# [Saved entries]
>>>

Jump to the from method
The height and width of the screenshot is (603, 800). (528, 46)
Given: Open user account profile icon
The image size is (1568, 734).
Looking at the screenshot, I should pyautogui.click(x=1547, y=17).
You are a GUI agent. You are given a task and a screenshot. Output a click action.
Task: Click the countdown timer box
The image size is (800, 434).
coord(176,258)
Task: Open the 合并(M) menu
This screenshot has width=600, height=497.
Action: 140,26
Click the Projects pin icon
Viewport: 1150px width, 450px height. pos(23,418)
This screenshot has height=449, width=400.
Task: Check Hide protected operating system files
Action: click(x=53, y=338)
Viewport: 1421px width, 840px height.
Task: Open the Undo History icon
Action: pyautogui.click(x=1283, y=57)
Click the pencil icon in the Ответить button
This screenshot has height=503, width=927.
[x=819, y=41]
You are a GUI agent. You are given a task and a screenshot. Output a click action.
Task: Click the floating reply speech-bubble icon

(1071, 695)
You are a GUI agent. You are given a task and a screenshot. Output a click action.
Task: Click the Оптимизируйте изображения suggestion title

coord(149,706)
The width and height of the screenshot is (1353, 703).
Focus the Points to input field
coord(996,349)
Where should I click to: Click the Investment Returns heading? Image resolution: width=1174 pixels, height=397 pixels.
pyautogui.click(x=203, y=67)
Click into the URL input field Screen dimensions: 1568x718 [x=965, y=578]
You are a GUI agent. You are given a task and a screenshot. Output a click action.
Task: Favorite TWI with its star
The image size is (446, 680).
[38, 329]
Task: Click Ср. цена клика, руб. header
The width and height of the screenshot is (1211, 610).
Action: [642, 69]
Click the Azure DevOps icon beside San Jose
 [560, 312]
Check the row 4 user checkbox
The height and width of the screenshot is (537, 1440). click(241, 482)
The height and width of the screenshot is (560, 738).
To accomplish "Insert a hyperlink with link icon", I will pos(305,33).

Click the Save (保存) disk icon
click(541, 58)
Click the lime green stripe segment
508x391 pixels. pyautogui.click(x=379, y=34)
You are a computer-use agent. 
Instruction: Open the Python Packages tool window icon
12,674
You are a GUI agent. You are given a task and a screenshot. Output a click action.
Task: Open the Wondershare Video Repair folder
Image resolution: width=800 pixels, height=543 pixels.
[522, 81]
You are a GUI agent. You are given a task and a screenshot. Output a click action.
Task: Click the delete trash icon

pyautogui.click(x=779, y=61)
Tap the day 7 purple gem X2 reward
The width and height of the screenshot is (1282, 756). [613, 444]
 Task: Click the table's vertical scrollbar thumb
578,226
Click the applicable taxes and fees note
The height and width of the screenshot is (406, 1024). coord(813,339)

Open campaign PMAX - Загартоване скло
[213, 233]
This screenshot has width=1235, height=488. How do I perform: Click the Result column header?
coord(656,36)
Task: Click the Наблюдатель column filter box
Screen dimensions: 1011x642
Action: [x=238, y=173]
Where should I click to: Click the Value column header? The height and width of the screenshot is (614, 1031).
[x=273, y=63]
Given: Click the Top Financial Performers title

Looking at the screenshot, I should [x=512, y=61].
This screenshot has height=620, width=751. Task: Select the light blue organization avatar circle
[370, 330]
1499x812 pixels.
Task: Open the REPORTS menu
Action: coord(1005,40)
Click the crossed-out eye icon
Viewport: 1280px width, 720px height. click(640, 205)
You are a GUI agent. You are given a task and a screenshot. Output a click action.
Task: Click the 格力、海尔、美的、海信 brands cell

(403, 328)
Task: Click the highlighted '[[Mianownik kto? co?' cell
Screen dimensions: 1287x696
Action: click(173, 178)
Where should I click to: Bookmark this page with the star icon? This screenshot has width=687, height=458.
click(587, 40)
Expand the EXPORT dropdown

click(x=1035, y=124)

<<<

# [Brief]
Taking the records above, retype every line from the one with "Click into the" down to the one with "You are a computer-use agent.", exactly and with nothing else.

# [The answer]
Click into the URL input field Screen dimensions: 1568x718 [x=965, y=578]
You are a GUI agent. You are given a task and a screenshot. Output a click action.
Task: Favorite TWI with its star
The image size is (446, 680).
[38, 329]
Task: Click Ср. цена клика, руб. header
The width and height of the screenshot is (1211, 610).
Action: [642, 69]
Click the Azure DevOps icon beside San Jose
 [560, 312]
Check the row 4 user checkbox
The height and width of the screenshot is (537, 1440). click(241, 482)
The height and width of the screenshot is (560, 738).
To accomplish "Insert a hyperlink with link icon", I will pos(305,33).

Click the Save (保存) disk icon
click(541, 58)
Click the lime green stripe segment
508x391 pixels. pyautogui.click(x=379, y=34)
You are a computer-use agent. 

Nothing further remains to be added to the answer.